Stored records:
/---

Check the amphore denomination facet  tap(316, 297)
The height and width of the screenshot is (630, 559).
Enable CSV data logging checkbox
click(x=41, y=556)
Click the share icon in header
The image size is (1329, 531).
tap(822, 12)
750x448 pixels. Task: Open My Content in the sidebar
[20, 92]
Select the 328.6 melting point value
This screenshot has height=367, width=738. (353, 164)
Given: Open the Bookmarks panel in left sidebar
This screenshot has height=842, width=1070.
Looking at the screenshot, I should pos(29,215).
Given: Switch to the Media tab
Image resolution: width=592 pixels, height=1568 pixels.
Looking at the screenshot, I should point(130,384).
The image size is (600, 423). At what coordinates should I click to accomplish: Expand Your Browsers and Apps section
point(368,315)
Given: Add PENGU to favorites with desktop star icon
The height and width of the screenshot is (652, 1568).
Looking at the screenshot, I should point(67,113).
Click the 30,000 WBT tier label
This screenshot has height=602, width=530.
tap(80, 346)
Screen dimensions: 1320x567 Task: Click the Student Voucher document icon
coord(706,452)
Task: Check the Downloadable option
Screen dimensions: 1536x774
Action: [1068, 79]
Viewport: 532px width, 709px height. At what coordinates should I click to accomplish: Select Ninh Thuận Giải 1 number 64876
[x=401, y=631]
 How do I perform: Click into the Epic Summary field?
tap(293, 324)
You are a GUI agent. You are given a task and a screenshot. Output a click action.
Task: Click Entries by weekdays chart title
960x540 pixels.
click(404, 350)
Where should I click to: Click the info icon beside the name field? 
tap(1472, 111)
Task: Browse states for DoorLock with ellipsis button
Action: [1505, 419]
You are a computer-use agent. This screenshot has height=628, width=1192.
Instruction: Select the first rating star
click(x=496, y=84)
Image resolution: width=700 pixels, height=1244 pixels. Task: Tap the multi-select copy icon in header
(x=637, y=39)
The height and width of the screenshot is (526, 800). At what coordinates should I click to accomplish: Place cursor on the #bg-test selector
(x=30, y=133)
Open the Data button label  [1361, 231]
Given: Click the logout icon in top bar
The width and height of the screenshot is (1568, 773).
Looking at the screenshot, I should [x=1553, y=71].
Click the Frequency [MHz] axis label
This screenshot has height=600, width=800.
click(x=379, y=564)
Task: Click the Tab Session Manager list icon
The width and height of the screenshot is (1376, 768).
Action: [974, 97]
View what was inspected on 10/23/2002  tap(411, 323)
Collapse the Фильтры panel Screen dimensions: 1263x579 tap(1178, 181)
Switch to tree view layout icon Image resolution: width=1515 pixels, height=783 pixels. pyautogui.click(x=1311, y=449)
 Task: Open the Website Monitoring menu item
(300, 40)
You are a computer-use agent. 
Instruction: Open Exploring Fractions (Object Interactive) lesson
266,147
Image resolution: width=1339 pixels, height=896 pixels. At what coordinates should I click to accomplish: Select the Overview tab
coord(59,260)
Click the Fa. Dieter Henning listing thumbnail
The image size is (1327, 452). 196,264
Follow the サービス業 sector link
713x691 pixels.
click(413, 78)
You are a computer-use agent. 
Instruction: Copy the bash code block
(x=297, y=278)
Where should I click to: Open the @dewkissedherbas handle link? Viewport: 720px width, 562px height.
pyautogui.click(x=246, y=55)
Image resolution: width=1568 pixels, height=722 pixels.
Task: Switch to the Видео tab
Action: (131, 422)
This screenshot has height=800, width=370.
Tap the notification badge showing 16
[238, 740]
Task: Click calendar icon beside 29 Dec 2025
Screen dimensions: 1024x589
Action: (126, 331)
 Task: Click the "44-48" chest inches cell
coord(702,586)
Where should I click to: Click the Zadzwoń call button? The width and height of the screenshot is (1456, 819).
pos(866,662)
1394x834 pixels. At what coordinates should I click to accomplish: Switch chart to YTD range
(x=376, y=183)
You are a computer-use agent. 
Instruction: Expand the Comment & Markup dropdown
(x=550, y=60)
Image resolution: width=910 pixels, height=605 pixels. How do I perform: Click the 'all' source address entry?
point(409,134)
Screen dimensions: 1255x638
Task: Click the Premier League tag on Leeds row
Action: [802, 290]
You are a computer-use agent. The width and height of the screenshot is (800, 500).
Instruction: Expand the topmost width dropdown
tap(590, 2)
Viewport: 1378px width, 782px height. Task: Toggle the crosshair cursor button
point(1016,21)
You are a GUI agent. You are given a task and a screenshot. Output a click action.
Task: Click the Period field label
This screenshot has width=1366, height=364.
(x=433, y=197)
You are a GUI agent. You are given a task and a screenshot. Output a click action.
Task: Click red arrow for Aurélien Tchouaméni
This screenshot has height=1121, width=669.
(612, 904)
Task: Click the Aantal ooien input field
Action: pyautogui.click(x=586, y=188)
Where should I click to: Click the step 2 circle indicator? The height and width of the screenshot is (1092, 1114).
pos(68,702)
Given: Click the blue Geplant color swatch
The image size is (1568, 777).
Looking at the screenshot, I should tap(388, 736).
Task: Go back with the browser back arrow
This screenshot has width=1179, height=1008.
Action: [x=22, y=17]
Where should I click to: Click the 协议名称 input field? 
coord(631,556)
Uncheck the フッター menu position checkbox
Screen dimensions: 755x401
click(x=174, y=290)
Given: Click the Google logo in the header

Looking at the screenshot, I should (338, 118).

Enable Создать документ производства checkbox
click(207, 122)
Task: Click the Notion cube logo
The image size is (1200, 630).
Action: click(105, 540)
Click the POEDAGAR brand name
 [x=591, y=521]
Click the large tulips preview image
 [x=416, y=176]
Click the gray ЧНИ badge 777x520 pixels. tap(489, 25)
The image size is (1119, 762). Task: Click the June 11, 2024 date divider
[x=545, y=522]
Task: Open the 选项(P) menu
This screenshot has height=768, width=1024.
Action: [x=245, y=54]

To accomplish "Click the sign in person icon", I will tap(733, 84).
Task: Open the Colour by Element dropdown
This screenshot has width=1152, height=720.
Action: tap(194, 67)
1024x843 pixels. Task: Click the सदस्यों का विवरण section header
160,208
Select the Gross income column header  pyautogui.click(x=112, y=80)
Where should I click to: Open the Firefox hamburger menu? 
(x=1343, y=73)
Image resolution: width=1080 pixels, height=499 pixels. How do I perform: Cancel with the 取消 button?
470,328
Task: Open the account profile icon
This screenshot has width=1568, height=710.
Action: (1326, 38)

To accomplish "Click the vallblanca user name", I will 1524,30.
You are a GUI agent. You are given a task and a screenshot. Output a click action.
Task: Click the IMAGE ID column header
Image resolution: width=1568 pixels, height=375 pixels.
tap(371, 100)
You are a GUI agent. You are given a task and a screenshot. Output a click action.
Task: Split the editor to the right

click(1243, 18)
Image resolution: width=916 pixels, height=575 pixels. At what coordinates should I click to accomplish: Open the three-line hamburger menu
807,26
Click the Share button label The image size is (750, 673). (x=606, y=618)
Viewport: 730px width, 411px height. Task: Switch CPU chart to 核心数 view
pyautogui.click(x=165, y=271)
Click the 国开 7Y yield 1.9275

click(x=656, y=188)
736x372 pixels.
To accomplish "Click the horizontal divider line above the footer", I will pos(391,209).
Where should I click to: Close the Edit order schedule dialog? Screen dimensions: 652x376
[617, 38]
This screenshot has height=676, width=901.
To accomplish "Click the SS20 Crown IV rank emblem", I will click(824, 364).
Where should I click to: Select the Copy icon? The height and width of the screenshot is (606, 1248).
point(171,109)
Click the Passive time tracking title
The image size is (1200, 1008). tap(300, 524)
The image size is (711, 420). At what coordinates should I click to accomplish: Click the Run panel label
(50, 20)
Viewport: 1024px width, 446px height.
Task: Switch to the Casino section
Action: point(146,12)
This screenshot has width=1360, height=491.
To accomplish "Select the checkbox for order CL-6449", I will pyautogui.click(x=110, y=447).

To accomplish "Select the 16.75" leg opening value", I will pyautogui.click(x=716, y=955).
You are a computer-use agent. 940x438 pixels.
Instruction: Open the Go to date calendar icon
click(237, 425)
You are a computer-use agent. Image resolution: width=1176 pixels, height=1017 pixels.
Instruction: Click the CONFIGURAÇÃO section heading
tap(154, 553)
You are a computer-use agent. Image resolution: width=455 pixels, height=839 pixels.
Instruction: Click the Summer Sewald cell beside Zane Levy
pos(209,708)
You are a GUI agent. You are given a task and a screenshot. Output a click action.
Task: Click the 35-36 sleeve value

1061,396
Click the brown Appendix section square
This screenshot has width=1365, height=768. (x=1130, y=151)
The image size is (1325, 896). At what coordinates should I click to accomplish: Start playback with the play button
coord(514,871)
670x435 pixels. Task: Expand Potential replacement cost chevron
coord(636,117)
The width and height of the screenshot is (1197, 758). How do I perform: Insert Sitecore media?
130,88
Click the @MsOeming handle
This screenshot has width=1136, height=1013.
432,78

\---

▸ Prompt: Which lines of the data contain the string "computer"? Copy each of them.

▸ Answer to the exercise:
You are a computer-use agent. This screenshot has height=628, width=1192.
You are a computer-use agent. 
You are a computer-use agent. 
You are a computer-use agent. 
You are a computer-use agent. The width and height of the screenshot is (800, 500).
You are a computer-use agent. 940x438 pixels.
You are a computer-use agent. Image resolution: width=1176 pixels, height=1017 pixels.
You are a computer-use agent. Image resolution: width=455 pixels, height=839 pixels.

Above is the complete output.